XG Boost result interpretation for unbalanced datasets (Accuracy & AUCROC)
-
12-12-2020 - |
Question
My dataset is of shape – 5621*8
(binary classification)
Label/target : Success (4324, 77 %) & Not success (1297, 23 %)
(success and Not success were been equally important for my prediction i.e, TP & TN)
I split my data into 3 (Train, Validate, test)
For train & Validate i perform 10 fold CV.
Test is the seperate data, which I evaluate for each folds
I tune my scale_pos_weight
ranging between 5 to 80
, and
- Finally I fixed my values as 75 since I got average higher accuracy rate for my
Test set (79 %)
for those 10 folds - But, If i check my
average auc_roc metrics it is very poor
, i.eonly 50 % for all 10 folds
.
If i did not tune scale_pos_weight my avg.accuracy drops to 50% & my avg auc_roc increases to 70 %
.
How can I interpret from the above results between AUCROC & Accuracy in this situation?
What might be the problem in my case?
La solution
With Success already being the larger class, you probably shouldn't be using a scale_pos_weight
larger than one: you want to scale the positive class's contribution to the loss function down rather than up.
I suspect that's what's happening in the first case. With scale_pos_weight=75
, the model ends up basically only caring about the positive class, predicts everyone is in the positive class, and so your accuracy is just a little better than the 77% baseline you'd expect with that strategy. With that motivation, it's not too surprising the AUC is poor, although I wouldn't have expected a drop all the way to the 50% baseline...
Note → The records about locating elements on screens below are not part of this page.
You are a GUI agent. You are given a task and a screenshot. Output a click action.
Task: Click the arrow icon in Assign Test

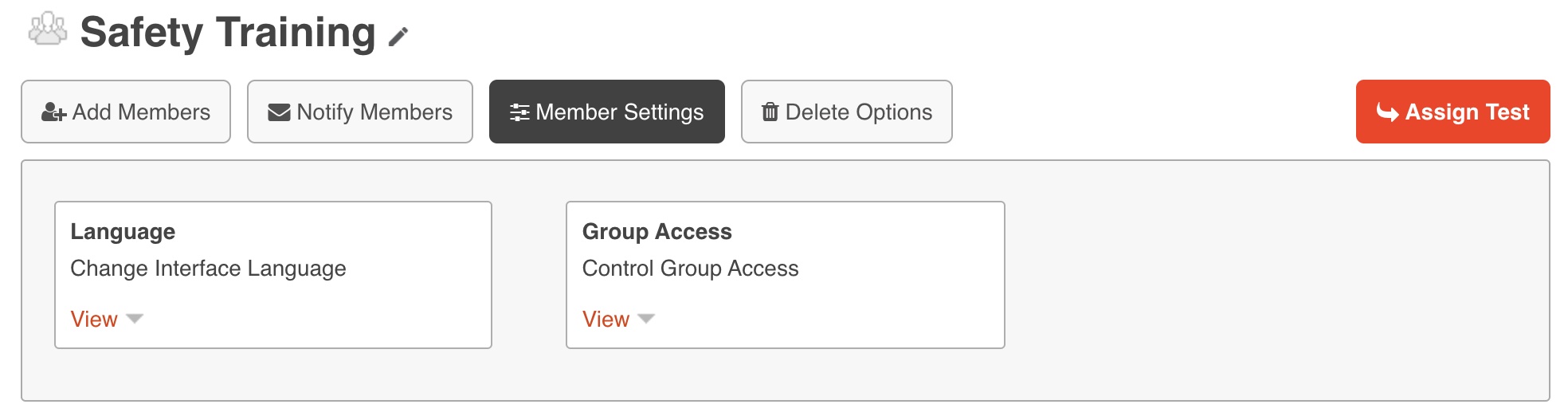point(1387,112)
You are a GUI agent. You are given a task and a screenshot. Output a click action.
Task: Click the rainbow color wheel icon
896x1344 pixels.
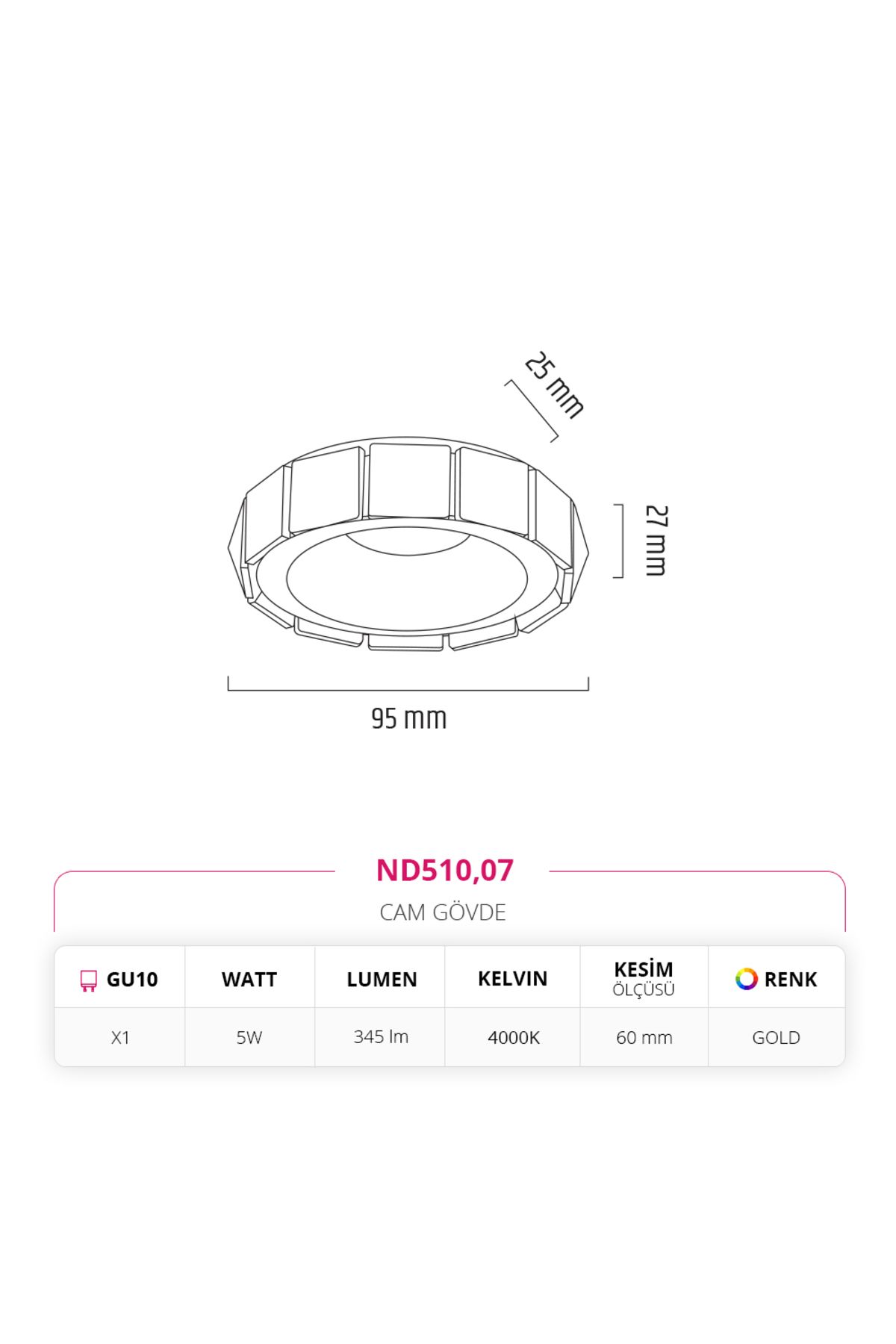coord(746,979)
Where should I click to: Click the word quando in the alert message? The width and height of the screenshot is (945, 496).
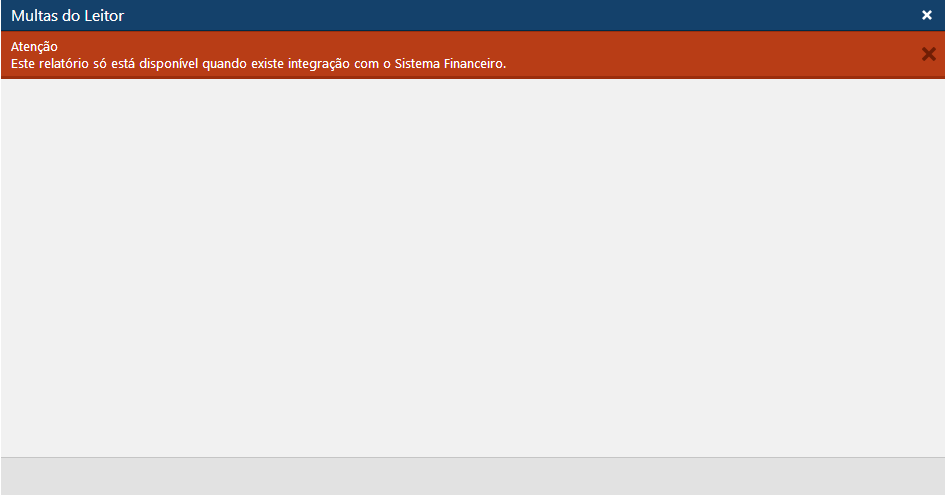[x=224, y=64]
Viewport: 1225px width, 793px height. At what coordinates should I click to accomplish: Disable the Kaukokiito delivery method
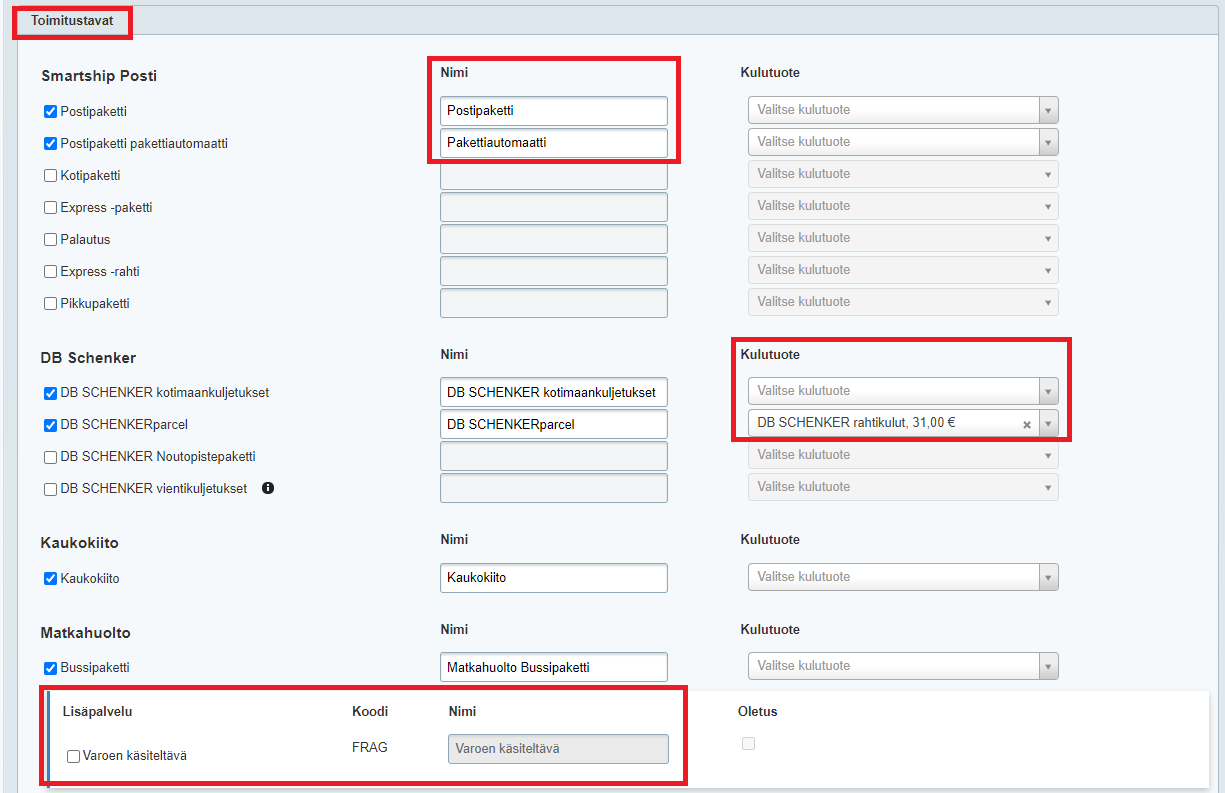click(51, 578)
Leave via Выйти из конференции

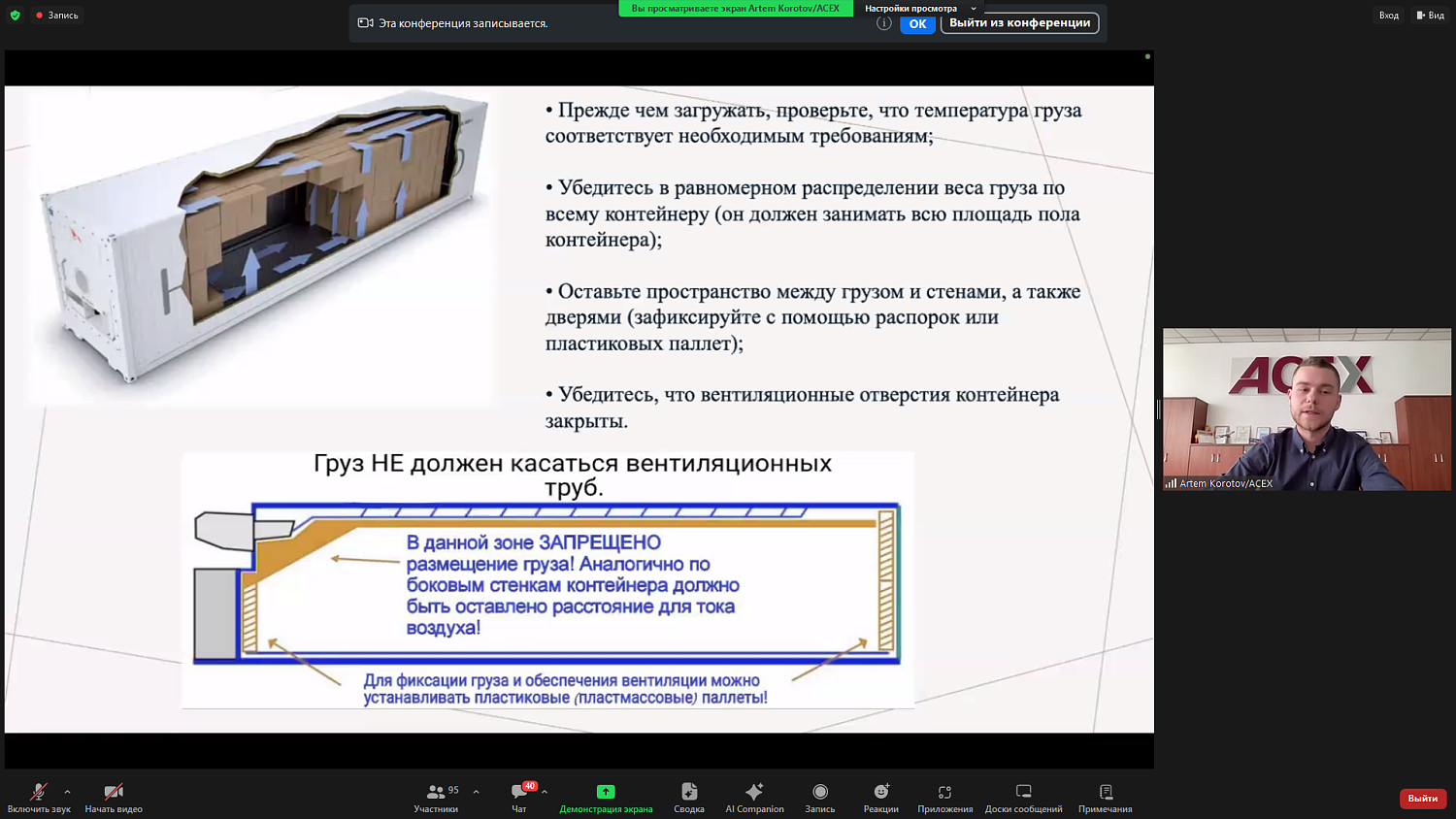(x=1018, y=21)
If you don't use scale_pos_weight
(you said "if I did not tune", but does that mean you left it at the default 1?), then the model performs better in rank-ordering (AUC=70%), but not so well in the hard classification. You might want to tweak the prediction threshold here; there's probably a different threshold that will perform better for accuracy score. You could also try scale_pos_weight=0.25
or so; that should make the default cutoff better, hopefully with little effect on AUC?